*WHAT IS REQUIRED*:
Wherever the word "computer" appears in the entries, copy the whole line.

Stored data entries
-- Opening Marker --

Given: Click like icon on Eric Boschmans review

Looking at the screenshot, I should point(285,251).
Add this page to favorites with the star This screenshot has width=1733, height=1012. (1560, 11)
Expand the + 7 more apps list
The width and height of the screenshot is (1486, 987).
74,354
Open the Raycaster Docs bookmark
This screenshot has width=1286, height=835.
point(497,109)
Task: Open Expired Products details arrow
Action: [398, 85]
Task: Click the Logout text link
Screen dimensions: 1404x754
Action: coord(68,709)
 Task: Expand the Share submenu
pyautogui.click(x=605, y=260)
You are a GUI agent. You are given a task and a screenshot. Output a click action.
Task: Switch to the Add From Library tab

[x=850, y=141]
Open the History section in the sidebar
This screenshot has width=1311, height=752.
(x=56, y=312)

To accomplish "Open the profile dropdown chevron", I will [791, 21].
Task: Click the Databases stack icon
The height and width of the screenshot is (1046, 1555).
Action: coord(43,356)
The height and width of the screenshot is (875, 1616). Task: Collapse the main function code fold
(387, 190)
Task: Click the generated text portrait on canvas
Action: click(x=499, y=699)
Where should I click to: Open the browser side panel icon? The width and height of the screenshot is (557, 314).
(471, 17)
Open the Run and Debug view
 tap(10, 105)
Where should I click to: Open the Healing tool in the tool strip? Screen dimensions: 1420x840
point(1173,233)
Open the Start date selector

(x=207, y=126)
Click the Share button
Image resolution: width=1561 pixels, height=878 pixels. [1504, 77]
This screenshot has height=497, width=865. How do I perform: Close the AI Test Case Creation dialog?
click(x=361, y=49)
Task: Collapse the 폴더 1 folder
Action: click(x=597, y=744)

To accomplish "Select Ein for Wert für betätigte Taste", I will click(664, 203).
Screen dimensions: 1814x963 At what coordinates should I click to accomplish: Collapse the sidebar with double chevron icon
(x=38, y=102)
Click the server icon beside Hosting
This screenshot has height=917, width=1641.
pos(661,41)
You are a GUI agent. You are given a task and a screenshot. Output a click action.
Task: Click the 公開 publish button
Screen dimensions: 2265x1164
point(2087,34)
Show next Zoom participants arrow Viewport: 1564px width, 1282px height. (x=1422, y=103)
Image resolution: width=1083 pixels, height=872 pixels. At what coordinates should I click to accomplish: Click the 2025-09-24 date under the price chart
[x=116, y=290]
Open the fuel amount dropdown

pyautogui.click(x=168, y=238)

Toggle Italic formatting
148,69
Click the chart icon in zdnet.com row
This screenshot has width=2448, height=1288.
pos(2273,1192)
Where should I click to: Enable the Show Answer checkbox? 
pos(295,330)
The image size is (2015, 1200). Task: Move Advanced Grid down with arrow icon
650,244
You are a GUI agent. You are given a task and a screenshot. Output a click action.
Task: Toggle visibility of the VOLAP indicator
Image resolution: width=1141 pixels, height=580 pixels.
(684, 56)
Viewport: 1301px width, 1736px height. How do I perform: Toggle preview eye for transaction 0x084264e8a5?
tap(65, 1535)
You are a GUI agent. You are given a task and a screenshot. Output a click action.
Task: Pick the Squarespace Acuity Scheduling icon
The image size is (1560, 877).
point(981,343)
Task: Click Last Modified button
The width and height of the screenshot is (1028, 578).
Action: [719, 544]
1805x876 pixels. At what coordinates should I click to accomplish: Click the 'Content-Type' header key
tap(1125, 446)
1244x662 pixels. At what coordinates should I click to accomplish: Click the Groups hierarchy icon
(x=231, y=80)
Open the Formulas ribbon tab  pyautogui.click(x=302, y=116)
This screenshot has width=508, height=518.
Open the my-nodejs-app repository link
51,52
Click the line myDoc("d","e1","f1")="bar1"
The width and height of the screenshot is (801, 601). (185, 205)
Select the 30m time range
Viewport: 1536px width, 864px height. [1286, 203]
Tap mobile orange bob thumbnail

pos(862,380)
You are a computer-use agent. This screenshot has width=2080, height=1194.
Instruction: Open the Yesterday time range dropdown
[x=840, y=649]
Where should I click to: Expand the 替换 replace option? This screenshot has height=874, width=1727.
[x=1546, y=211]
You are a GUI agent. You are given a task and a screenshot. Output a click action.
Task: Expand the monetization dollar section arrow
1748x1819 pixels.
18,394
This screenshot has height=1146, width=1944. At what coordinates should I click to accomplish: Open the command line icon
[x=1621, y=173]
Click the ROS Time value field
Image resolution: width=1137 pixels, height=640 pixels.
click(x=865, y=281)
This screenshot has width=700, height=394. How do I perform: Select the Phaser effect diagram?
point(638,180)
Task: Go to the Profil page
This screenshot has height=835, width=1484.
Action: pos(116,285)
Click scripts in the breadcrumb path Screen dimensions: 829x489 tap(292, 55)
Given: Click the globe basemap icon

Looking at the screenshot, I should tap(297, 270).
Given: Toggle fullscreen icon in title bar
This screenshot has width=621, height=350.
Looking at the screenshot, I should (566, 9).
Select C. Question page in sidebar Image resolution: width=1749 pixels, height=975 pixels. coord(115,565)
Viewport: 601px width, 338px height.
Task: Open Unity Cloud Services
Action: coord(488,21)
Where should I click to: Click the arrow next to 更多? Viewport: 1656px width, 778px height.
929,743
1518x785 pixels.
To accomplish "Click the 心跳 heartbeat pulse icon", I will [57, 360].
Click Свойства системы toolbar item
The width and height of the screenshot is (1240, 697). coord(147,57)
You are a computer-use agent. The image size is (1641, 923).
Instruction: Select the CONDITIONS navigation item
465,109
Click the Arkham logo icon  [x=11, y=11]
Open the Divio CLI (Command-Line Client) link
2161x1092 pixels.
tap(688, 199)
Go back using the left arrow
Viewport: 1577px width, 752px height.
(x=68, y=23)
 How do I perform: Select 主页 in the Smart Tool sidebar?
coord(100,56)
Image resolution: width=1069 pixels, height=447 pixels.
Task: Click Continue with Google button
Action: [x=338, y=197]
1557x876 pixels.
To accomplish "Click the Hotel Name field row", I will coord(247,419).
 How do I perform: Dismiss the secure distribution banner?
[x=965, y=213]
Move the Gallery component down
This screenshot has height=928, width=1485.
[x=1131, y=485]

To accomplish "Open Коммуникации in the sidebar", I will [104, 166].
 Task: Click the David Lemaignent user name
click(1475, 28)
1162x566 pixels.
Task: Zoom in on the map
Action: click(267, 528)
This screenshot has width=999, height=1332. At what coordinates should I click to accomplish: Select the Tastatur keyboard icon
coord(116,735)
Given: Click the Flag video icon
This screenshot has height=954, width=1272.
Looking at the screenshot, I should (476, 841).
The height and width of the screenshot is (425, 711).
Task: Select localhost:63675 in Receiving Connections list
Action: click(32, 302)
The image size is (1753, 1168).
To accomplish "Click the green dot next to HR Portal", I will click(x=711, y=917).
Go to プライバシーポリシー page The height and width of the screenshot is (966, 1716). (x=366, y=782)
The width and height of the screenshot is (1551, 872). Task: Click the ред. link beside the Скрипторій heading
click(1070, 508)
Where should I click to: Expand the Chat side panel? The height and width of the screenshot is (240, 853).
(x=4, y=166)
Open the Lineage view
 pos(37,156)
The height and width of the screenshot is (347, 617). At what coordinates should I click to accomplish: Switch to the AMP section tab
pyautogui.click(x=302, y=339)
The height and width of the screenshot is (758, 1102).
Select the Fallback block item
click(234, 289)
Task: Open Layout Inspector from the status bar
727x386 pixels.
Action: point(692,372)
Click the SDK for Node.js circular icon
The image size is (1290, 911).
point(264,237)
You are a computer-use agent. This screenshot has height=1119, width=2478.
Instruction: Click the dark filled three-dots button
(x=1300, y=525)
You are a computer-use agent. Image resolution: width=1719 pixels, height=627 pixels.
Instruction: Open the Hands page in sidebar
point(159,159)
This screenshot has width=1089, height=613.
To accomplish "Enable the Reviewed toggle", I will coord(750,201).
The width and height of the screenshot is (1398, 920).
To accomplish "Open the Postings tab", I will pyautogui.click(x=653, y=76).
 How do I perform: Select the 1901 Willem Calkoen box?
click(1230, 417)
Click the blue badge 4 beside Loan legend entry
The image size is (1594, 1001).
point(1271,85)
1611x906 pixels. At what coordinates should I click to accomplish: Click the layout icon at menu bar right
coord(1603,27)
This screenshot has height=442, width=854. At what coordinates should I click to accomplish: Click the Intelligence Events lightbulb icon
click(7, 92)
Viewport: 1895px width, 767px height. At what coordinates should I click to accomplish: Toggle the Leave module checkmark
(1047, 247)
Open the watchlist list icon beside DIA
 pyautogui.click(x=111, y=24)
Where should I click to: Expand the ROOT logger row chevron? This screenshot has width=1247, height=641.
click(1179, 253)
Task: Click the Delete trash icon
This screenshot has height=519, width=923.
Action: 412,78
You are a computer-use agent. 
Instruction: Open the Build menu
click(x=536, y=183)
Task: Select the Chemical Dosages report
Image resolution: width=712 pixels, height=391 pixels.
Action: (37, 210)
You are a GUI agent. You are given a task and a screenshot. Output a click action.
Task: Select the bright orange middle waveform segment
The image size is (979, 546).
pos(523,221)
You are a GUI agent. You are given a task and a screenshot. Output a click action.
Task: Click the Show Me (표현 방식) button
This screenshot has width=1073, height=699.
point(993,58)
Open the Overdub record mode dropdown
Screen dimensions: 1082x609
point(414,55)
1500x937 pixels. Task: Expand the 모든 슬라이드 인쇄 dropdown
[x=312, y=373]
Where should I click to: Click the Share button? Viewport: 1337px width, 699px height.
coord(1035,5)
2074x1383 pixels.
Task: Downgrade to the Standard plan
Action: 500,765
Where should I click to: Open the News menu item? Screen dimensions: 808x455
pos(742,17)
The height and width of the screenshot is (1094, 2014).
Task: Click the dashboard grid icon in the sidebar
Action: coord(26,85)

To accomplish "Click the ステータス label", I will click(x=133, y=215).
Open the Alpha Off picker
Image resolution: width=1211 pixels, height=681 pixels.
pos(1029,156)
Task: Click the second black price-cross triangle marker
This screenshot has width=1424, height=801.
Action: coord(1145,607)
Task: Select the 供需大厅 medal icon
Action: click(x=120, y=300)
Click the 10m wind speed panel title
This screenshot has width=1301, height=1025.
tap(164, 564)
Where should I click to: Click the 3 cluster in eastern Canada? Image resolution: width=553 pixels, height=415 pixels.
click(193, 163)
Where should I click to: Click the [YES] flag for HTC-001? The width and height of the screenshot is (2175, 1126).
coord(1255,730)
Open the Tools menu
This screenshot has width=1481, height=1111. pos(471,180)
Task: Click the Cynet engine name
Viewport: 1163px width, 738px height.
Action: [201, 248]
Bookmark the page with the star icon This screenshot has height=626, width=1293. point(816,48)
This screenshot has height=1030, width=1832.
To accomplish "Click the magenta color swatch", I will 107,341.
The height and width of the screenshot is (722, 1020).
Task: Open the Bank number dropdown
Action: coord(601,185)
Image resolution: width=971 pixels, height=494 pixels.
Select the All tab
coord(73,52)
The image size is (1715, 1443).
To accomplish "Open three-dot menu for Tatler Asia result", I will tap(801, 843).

-- Closing Marker --

*EXERCISE ANSWER*:
You are a computer-use agent. This screenshot has width=2080, height=1194.
You are a computer-use agent. The image size is (1641, 923).
You are a computer-use agent. This screenshot has height=1119, width=2478.
You are a computer-use agent. Image resolution: width=1719 pixels, height=627 pixels.
You are a computer-use agent. 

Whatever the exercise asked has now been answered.